## Passage shown
◇ ◇ ◇ ◇
Lab 1(b): Creating Syntax Tests

Before getting started with your syntax definition, you set up a test suite for syntax analysis. Develop the test suite in tandem with the development of your syntax definition. The test suite consists of positive and negative test cases. We will not grade this test suite, but you should develop one to get confidence in the quality of your syntax definition. When you are asking for help from the course staff, we will first ask what tests you have written to demonstrate the problem.

Objectives

In the chocopy.syntax.test project, develop a test suite for syntax analysis. The test suite should provide

1. Syntactically valid and invalid test cases for the Program sort
2. Disambiguation tests for associativity and precedence in expressions.
3. Test cases for layout-sensitive language constructs
4. Test cases for mandatory and optional whitespace.

Anatomy of a Test Suite

In Spoofax, a test suite consists of one or more .spt files. Consider the following example file:

module example

language chocopy
start symbol Program

test FUN composite  [[func(1+1, 3*2)]] parse succeeds
test FUN only comma [[func(,)]]        parse fails

The first lines specify the name of the test module, the language under test, and the start symbol used for a test. In this example module, we like to test sort INT of the ChocoPy language.
◇ ◇ ◇ ◇
## Information supplied

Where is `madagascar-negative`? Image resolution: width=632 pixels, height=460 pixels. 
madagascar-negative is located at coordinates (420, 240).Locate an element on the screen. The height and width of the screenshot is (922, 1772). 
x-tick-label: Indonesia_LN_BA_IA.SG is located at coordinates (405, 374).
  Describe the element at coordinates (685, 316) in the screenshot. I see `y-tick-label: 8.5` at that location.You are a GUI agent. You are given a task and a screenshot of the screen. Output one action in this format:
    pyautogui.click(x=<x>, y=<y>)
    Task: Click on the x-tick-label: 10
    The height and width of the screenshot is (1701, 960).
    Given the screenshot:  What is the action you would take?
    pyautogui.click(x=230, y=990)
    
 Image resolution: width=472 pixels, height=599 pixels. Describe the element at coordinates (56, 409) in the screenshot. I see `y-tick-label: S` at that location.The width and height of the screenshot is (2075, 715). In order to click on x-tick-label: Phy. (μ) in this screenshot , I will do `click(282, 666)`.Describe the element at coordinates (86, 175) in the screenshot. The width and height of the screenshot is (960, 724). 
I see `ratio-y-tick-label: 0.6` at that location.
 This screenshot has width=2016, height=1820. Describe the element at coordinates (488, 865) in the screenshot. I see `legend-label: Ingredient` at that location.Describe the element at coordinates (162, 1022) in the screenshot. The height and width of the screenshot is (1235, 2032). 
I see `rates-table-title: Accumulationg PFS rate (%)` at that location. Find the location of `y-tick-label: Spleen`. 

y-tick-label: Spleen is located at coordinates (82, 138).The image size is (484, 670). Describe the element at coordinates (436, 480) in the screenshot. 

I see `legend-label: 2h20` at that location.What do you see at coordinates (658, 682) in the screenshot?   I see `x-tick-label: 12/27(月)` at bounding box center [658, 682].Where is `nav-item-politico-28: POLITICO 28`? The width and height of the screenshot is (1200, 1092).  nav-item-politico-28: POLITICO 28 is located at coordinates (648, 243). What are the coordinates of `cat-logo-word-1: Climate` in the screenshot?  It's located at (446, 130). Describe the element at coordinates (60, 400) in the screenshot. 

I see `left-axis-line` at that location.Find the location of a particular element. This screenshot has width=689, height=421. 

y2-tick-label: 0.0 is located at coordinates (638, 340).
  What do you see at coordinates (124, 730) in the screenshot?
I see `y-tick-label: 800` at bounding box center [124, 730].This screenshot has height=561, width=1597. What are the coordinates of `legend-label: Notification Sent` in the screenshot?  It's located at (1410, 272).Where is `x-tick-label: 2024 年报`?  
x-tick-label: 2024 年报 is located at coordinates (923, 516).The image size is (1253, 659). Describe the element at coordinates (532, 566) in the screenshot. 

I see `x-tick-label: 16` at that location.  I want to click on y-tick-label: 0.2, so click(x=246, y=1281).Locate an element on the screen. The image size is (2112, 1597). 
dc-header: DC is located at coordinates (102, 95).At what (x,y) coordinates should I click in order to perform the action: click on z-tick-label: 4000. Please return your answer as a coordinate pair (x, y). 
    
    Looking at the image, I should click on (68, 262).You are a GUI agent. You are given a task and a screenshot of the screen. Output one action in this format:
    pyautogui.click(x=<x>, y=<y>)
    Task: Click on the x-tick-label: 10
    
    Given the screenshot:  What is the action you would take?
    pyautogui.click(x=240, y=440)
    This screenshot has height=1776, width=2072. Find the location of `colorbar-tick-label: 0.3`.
◇ ◇ ◇ ◇
## Instructions
1 - According to the lab instructions on syntax tests, what does a test suite in Spoofax consist of?
2 - Continue the lab instructions on syntax tests from the point at which they stop.
The material that accompanies the lab instructions on syntax tests has no connection to them.

## Results
1 - It consists of one or more .spt files.

2 -
The last two lines specify a positive and a negative test case. Each test case consists of a name, a code fragment in double square brackets, and a condition which determines what kind of test should be performed (parsing) and what the expected outcome is (success or failure).

You get instant feedback while editing a test suite. Since you have not yet implemented the ChocoPy editor, all your positive test cases fail. You will work on this during the next lab. To read more on SPT, visit the documentation.

ChocoPy Syntax Definition

To write your own test cases, you need to understand ChocoPy’s syntax. You can find the definitive ChocoPy syntax definition in the Reference Manual.

Test Cases

You can now start writing your own test cases.

Lexical and Context-free Syntax

Start with the lexical syntax and think about valid and invalid identifiers. Try to focus on corner cases such as

• identifiers made of a single character,
• mixings of letters and digits (Which kinds of mixing are allowed? Which are not?),
• underscores in identifiers.

The content for the tests for lexical symbols should not be surrounded by layout.

Next, you should walk through the whole syntax definition. Keep thinking of valid and invalid code fragments. Identify interesting corner cases and turn them into positive and negative test cases.

Try to keep your test cases small. Each test case should focus on a single aspect. For example, a negative test case should only contain one error. The name of a test case should reflect the aspect it addresses.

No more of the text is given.